A 2018 study published in the Journal of Public Economics investigated with Chinese aid projects in Africa increased local-level corruption. Matching Afrobarometer data (on perceptions of corruption) to georeferenced data on Chinese development finance project sites, the study found that active Chinese project sites had more widespread local corruption. The study found that the apparent increase in corruption did not appear to be driven by increased economic activity, but rather could be linked to a negative Chinese impact on norms (e.g., the legitimization of corruption).[32] The study noted that: "Chinese aid stands out from World Bank aid in this respect. In particular, whereas the results indicate that Chinese aid projects fuel local corruption but have no observable impact on short term local economic activity, they suggest that World Bank aid projects stimulate local economic activity without any consistent evidence of it fuelling local corruption."
Foreign aid kills local industries in developing countries.[33] Foreign aid in the form of food aid that is given to poor countries or underdeveloped countries is responsible for the death of local farm industries in poor countries.
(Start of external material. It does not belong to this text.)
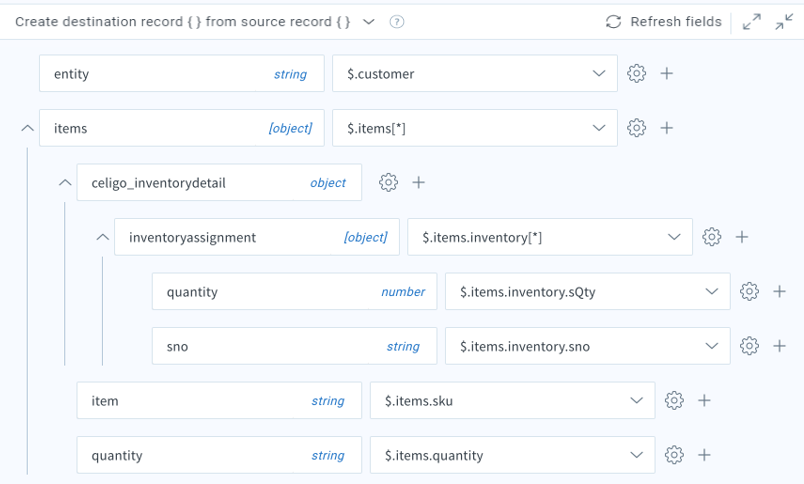Open settings gear for entity mapping
The image size is (804, 484).
(x=636, y=73)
Local farmers end up going out of business because they cannot compete with the abundance of cheap imported aid food, that is brought into poor countries as a response to humanitarian crisis and natural disasters.[34] Large inflows of money that come into developing countries, from the developed world, in a foreign aid, increases the price of locally produced goods and products.[35] Due to their high prices, export of local goods reduces. As a result, local industries and producers are forced to go out of business.
See main article: Aid effectiveness.
Statistical studies have produced widely differing assessments of the correlation between aid and economic growth: there is little consensus with some studies finding a positive correlation[36] while others find either no correlation or a negative correlation.[37] One consistent finding is that project aid tends to cluster in richer parts of countries, meaning most aid is not given to poor countries or poor recipients.[38]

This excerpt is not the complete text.